Erste Bodensee-Tagung der Fachleute für behindertengerechtes Bauen in St. Gallen

Behindertengerechtes Bauen ohne Grenzen

Inistitut für Sozialdienste
IFS

Heißt es barrierefrei, menschengerecht oder behindertengerecht, wenn ein Haus oder eine Anlage so gebaut sind, dass auch Menschen mit einer Behinderung sie benützen können? Fachleute für behindertengerechtes Bauen aus dem Bodenseeraum trafen sich, um Wissen auszutauschen – und um später allenfalls einmal gemeinsam vorzugehen.

Gesetzt den Fall ein Mann mit einer Sehbehinderung möchte die Bregenzer Festspiele besuchen. Eine Frau im Rollstuhl möchte auf den Säntis fahren. Oder jemand mit einer Gehbehinderung will die Otto-Dix-Ausstellung in Ravensburg besuchen. Geht das?

Wer weiß schon, welche Touristenattraktionen im jeweils anderen Land behindertengerecht ausgebaut sind? Wer weiß, wo Behindertenparkplätze oder Begleitdienste für Behinderte vorhanden sind? Behinderte rund um den Bodensee leben im gleichen Raum. Die Informationen, die für ihre Mobilität wichtig sind, haben sie nicht.

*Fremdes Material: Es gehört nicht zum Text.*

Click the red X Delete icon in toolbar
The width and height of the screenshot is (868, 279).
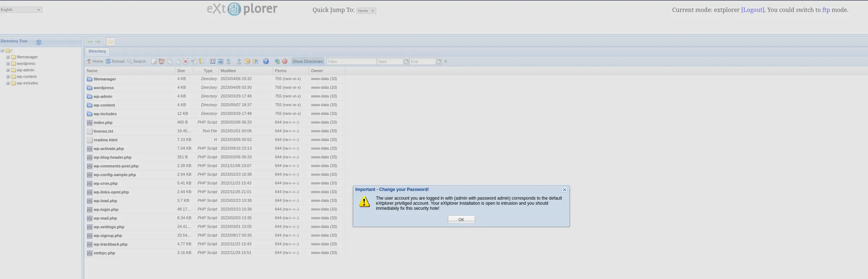186,62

Das geht nicht nur den Betroffenen so, sondern auch den Fachleuten. Am Freitag fand in St.Gallen eine Tagung für behindertengerechtes Bauen im Bodenseegebiet statt. Die zuständigen Fachleute trafen sich, um sich erstmals überhaupt über die Situation des behindertengerechten Bauens in ihrem Land zu informieren.

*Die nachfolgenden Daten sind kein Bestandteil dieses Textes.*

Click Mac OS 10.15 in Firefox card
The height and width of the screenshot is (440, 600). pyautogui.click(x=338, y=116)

Den Impuls für die Tagung gab Markus Alder, Leiter der Bauberatungsstelle von Procap St.Gallen-Appenzell. Für die Durchführung der Tagung musste sich Alder typischerweise in Zürich nach den Parallelinstitutionen in Deutschland und Österreich erkundigen. „Wir wissen sehr viel darüber“, so Alder, „was in Genf oder im Wallis geschieht.“ Ihn interessierten die Verhältnisse in Vorarlberg und Süddeutschland viel mehr.

„Alle sind Nutzniesser“
An der Tagung beurteilte Markus Alder die gesetzlichen Grundlagen, die beispielsweise im Kanton St.Gallen vorhanden sind, als nicht schlecht. Die Beratungsstelle prüft die meisten Baugesuche. Die Gemeinden sind allerdings nicht verpflichtet, die Gesuche vorzulegen. Vor allem bei der Umsetzung der Empfehlungen konstatierte Alder teilweise Mängel. „Eine Kontrolle fehlt.“

Ähnlich sieht es in Deutschland aus. Dort soll zwar Anfang nächsten Jahrs eine neue Din-Norm in Kraft treten. Sie wird alle bisherigen Normen zusammenfassen und zudem den Anliegen der Sinnesbehinderten stärker Rechnung tragen. Gemäss den Normen ist in Deutschland das barrierefreie Bauen bei Bauten und Wegen der öffentlichen Hand Vorschrift. Der ganze private Wohnungsbau ist jedoch ausgenommen. „Unser starkes Anliegen ist es, dass die Normen auch auf Mietwohnungen ausgedehnt werden“, so Ulrike Werner, Leiterin der Wohnberatungsstelle in Radolfszell, an der Tagung. Nachträgliche Wohnanpassungen seien negativ und teuer.

Österreich hat ähnliche gesetzliche Normen wie die Schweiz. Hermann Mayer, Leiter der Beratungsstelle Menschengerechtes Bauen beim Institut für Sozialdienste in Götzis, ist allerdings kein Verfechter ausgedehnter Gesetzesbestimmungen. Wichtig sei eine breite Sensibilisierung der Öffentlichkeit. „Wer nicht überzeugt ist, findet nur, ich hätte ihm höhere Kostenauflagen gemacht.“ Der Begriff menschengerechtes Bauen ist absichtlich weit gewählt: „Wenn menschengerecht gebaut wird, sind alle Nutzniesser, nicht nur Betagte, Behinderte und Kinder“, so Mayer.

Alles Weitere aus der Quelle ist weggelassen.